Source excerpt ::
'''

Summary
discussing agency discretion to accept overlength bid in competitive bidding process
Summary of this case from State v. DunleavyOpinion
No. S–15087.
2014-08-19
Jack B. McGee, Law Office of Jack B. McGee, Juneau, for Appellant. Jessica M. Alloway, Assistant Attorney General, Anchorage, and Michael C. Geraghty, Attorney General, Juneau, for Appellee.
Jack B. McGee, Law Office of Jack B. McGee, Juneau, for Appellant. Jessica M. Alloway, Assistant Attorney General, Anchorage, and Michael C. Geraghty, Attorney General, Juneau, for Appellee.
Before: FABE, Chief Justice, WINFREE, STOWERS, MAASSEN, and BOLGER, Justices.
BOLGER, Justice.

'''

Records shown ::

'''

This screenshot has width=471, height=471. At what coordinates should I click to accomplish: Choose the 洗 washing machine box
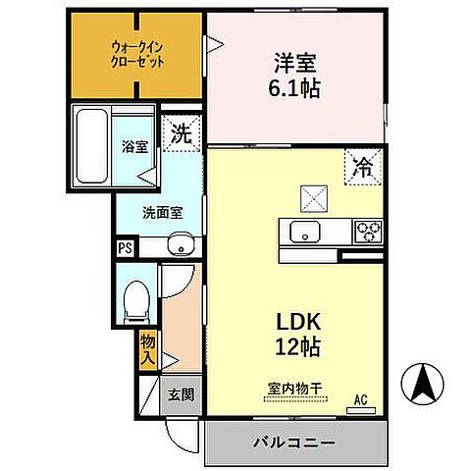182,134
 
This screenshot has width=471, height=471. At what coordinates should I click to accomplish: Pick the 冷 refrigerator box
362,168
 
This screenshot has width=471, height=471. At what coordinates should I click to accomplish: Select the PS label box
125,248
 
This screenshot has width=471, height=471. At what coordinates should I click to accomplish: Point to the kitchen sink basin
302,233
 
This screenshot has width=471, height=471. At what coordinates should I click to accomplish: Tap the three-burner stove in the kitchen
368,232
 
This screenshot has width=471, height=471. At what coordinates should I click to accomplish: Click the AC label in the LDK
361,398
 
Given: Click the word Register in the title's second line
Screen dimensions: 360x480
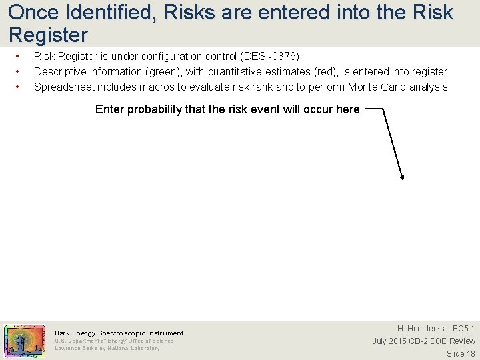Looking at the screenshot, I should (x=48, y=34).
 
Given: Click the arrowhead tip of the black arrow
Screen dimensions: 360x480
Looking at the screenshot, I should (x=402, y=178).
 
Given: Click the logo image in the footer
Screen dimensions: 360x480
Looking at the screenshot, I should (x=25, y=340).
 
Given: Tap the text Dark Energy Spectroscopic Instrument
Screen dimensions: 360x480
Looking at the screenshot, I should (x=119, y=333).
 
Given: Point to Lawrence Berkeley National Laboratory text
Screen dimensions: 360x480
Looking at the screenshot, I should (x=107, y=348).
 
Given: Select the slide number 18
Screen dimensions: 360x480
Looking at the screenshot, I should (x=470, y=354).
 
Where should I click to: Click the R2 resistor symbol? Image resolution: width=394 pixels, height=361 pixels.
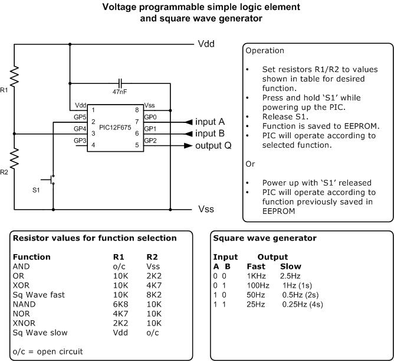14,158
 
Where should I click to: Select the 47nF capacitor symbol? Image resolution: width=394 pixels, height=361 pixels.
120,82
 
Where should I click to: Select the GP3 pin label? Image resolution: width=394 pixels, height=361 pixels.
80,141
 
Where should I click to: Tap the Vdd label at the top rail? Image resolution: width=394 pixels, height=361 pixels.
205,44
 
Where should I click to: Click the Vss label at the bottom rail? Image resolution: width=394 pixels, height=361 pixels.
206,209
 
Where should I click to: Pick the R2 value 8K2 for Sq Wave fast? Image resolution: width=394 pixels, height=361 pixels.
153,294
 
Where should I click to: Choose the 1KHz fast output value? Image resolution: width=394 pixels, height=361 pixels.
257,276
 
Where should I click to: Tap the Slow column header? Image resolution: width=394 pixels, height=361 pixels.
291,266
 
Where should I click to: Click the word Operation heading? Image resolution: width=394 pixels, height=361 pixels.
265,51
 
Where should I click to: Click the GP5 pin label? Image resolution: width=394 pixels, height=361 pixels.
80,118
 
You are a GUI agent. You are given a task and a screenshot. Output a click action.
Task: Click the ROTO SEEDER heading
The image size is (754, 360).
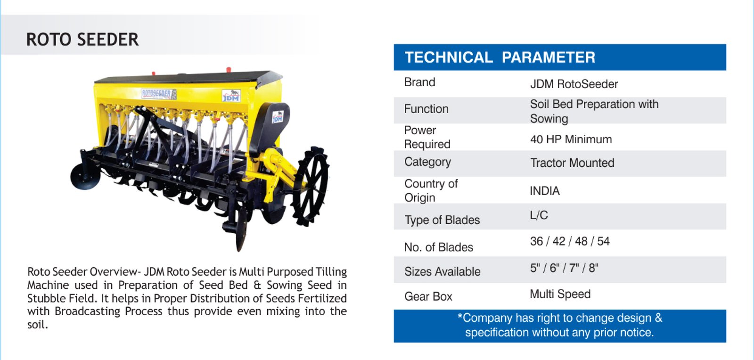tap(82, 40)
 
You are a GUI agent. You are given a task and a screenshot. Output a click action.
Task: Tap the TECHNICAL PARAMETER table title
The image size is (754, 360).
tap(500, 57)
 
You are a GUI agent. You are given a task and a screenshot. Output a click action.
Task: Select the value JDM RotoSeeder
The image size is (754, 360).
tap(574, 84)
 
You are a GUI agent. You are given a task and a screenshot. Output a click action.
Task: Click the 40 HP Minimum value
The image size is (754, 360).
tap(571, 139)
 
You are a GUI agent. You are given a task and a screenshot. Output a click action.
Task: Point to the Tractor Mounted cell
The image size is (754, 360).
tap(572, 163)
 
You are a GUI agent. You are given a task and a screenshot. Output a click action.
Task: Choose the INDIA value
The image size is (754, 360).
tap(545, 191)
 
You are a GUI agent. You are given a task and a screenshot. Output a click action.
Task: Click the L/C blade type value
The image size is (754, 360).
tap(539, 215)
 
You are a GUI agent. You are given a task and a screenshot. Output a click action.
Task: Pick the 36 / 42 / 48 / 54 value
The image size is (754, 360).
tap(570, 241)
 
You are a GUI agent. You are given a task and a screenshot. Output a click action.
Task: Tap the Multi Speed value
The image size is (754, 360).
tap(560, 294)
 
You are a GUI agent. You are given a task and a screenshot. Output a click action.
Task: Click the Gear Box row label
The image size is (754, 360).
tap(428, 296)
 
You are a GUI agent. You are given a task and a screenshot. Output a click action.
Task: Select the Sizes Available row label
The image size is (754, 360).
tap(443, 271)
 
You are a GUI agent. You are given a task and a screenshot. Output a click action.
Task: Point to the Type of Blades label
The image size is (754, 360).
tap(442, 220)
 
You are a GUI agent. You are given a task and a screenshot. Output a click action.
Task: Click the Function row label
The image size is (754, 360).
tap(426, 109)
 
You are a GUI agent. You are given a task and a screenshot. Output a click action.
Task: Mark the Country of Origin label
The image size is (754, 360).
tap(431, 190)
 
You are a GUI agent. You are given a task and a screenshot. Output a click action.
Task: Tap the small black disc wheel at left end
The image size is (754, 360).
tap(85, 176)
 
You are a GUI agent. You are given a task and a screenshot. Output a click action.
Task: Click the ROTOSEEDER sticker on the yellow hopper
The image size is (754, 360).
tap(158, 94)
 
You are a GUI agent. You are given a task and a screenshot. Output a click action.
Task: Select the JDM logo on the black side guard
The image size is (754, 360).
tap(278, 117)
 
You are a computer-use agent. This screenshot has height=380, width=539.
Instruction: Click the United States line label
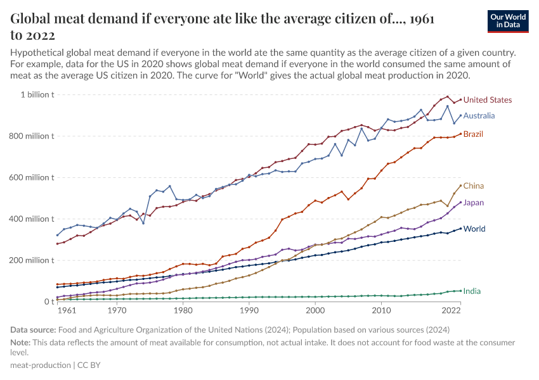[487, 100]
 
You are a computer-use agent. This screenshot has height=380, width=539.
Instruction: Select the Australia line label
[479, 116]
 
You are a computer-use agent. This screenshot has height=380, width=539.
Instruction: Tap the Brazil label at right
[473, 134]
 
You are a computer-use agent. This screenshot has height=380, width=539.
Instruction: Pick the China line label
[473, 186]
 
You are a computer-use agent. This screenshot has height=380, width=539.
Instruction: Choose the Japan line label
[474, 203]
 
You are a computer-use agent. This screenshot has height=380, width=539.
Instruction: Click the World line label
[474, 229]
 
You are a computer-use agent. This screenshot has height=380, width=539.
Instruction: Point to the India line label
[472, 291]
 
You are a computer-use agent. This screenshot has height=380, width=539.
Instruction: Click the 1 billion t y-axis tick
[37, 95]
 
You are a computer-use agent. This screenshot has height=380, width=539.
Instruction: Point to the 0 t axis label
[47, 302]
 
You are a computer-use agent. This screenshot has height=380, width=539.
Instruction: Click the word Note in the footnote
[20, 343]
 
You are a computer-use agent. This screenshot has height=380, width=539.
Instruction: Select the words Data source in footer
[33, 330]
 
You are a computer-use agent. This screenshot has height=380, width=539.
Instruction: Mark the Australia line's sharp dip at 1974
[143, 223]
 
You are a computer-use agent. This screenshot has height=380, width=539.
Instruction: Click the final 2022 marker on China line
[460, 186]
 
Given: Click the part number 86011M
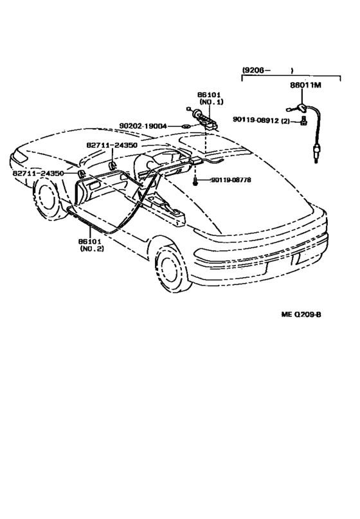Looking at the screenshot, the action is coord(305,85).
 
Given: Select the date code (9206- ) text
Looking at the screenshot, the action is coord(267,70).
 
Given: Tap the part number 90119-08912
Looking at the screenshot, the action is coord(256,120).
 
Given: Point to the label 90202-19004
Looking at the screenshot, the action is coord(143,126).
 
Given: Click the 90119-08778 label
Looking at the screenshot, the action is coord(231,179).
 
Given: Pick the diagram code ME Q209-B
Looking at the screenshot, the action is coord(301,314).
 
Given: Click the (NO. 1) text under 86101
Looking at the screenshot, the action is coord(211,102).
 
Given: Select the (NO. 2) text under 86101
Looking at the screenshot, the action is coord(92,248).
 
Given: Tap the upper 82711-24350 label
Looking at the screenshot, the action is coord(112,145).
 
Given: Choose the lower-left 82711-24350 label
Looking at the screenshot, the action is coord(38,173).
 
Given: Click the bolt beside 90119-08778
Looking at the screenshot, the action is coord(196,181).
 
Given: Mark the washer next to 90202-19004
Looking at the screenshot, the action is coord(186,126).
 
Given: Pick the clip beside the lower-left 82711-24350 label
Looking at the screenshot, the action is coord(82,174).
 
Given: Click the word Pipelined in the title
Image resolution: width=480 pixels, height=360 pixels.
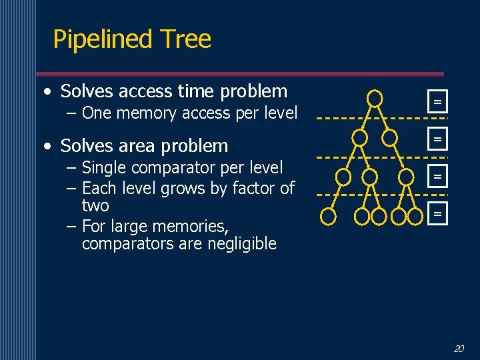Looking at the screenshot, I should tap(99, 40).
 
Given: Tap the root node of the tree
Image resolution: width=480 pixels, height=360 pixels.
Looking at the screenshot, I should tap(375, 99).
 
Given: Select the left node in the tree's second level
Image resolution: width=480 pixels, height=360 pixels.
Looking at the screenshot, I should tap(360, 138).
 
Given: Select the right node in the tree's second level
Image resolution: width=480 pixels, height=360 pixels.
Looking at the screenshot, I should tap(390, 138).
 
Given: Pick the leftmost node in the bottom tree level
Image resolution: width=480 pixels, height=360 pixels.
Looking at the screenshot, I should tap(328, 216).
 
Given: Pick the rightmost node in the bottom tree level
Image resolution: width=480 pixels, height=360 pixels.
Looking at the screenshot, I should tap(415, 216).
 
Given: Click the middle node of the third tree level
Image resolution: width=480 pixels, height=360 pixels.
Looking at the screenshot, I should tap(370, 177).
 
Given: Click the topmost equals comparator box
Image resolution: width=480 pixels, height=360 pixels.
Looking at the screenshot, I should tap(438, 102).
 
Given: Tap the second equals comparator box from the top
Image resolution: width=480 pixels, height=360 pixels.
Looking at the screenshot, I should tap(438, 139).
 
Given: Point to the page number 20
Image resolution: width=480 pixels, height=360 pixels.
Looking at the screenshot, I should tap(459, 348).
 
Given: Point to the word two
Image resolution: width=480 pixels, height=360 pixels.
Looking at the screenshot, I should tap(95, 206).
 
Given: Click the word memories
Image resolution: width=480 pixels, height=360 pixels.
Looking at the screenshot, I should tap(193, 226).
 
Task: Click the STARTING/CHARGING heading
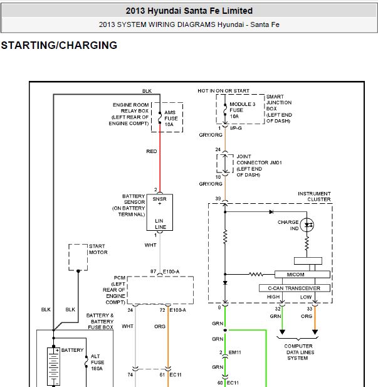[59, 45]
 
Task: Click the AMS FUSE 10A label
[171, 119]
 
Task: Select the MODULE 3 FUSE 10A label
[242, 110]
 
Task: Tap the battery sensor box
[160, 213]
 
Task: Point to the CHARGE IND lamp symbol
[307, 225]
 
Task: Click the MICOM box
[302, 275]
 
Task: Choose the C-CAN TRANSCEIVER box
[295, 288]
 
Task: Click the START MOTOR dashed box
[78, 257]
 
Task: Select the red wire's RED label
[152, 151]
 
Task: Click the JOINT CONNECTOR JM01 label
[259, 166]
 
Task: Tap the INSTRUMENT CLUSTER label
[314, 196]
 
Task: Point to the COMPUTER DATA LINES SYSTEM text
[299, 353]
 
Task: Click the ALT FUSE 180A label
[97, 363]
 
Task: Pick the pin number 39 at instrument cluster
[218, 199]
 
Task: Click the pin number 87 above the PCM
[153, 272]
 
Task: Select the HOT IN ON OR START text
[224, 91]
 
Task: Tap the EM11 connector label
[235, 353]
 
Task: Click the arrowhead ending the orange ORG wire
[315, 332]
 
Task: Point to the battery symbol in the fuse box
[53, 366]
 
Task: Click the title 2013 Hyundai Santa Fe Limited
[189, 11]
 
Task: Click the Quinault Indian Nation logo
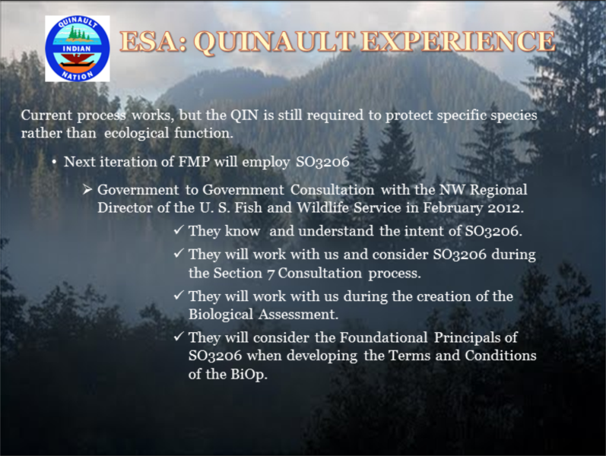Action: click(x=78, y=49)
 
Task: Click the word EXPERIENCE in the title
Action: click(x=458, y=41)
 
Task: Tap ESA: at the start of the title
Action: click(x=154, y=41)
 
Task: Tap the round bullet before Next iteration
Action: click(x=55, y=162)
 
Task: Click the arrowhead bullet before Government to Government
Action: click(x=87, y=190)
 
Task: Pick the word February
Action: click(x=453, y=208)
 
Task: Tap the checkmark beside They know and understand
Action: click(x=179, y=230)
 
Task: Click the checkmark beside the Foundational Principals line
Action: click(x=179, y=337)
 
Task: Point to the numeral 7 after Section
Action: click(x=271, y=274)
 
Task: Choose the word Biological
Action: click(x=221, y=315)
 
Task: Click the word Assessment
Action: click(x=297, y=314)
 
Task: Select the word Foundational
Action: click(x=383, y=337)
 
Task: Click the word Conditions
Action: click(x=500, y=356)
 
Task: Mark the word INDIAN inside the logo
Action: click(x=77, y=49)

'''

Required work ::
What docket number does the case header give? Answer from the case header alone, not the listing.

Response to the exercise ::
No. S–15087.